Without a will, the State automatically redeems your estate.

"There is a common misunderstanding that if you die without a will, your estate will automatically be given to the State. However, it's important to clarify that before this course of action is initiated, the State diligently endeavours to locate your living relatives. It is only after 30 years post-death without any heirs coming forward that an estate has the potential to be handed to the State,” says Faeeza Khan, Senior Specialist: Legal Marketing, Liberty.

"The Intestate Succession Act determines the heirs of your estate and aims to distribute the deceased estate to close relatives first,” she adds.

For example, if a child was abandoned by their parents at birth, then as an adult amassed a sizeable estate and passed away without a spouse or child, the Act dictates that the biological parents of the deceased will inherit the estate in equal shares. This might not have been the intention of the deceased. 
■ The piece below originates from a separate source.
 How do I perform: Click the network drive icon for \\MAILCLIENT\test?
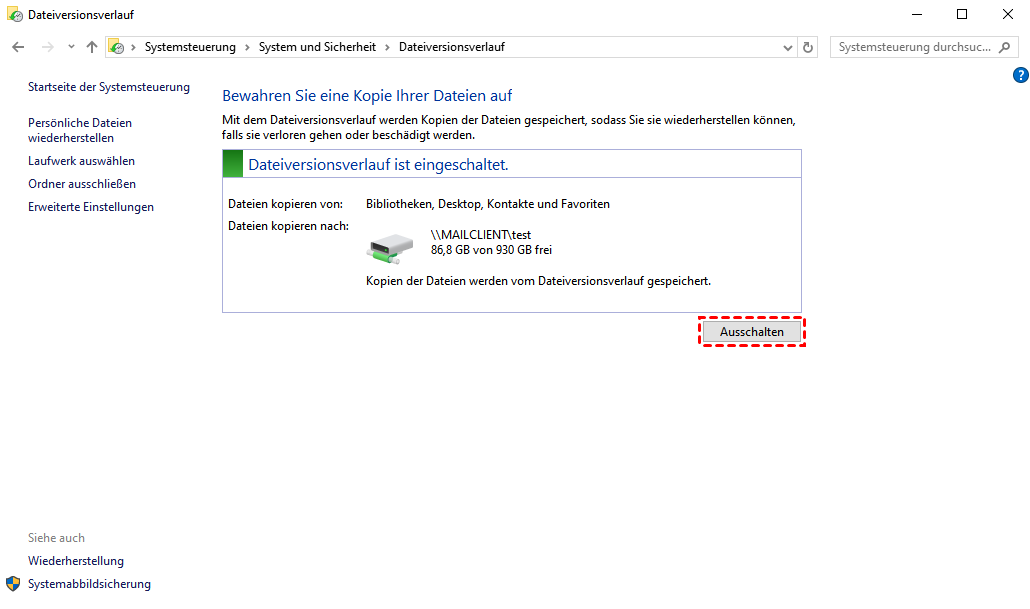point(389,247)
“Should you pass away without a will, you do not get a say about who will inherit your assets. The Intestate Succession Act will dictate who your heirs are.”

A will is simply a written document with a deceased’s wishes.

There is also a perception that one can take any document stating a deceased’s wishes to a court for approval.

"While legislation does make provision for the High Court to be able to declare a document that doesn’t comply with the necessary legal requirements valid, it is not guaranteed that the court will come to this finding, and in addition, this is a costly and time-consuming process," explained Khan. 

For the will to be considered valid, it needs to meet the following requirements:

  • It must be in writing.
  • Testator/Testatrix (the person who has made the will) must be 16 years or older.
  • Must be signed by the Testator/Testarix in the presence of witnesses.
  • The Testator/Testarix must have a sound mind.
  • It must be signed by two witnesses in the presence of the Testator/Testatrix.
  • The witnesses must be 14 years or older and competent enough to give evidence in a court of law.

Your local will covers your international assets too.

"International assets are also not necessarily covered by a local will, so the ideal way of dealing with this is to have a will drafted in the same jurisdiction as your overseas property, should you own something like this.”

At this point, financial structures like endowments become important. These are often used by high-net-worth-individuals who might also have complex tax requirements at death. An endowment can be used to manage both overseas and local assets, and in the case of offshore assets, can make the transfer of these assets much simpler upon death.

It's worth speaking to a financial adviser to see how you can structure your assets and will accordingly.

My debt will be written off when I die, so my assets can be shared with my loved ones.

In terms of the estate winding up process, all creditors of the estate are paid first, meaning the estate must be solvent to meet all expenses and debts. Executors can only pay loved ones once creditors are settled. Ultimately, the estate needs sufficient money to be wound up and sometimes the only way to do this is for the executor to start selling assets. 

"This is why life insurance can be the perfect complementary tool to ensure that creditors can be paid so families can inherit. It's an affordable and effective way of injecting cash into your estate to cover these possible costs and any other debt," explained Khan.

Your passing should not place a burden on your family or loved ones. A valid will, backed up by a sound plan made with your financial adviser, will make sure that you leave a legacy they will be proud of when remembering you.   

Addressing the misconceptions about wills is not just a matter of correcting misinformation; it is a critical step toward making informed decisions that affirm our priorities and values. In this sense, a well-considered will serves as more than a legal document; it becomes a lasting imprint of our life's intent.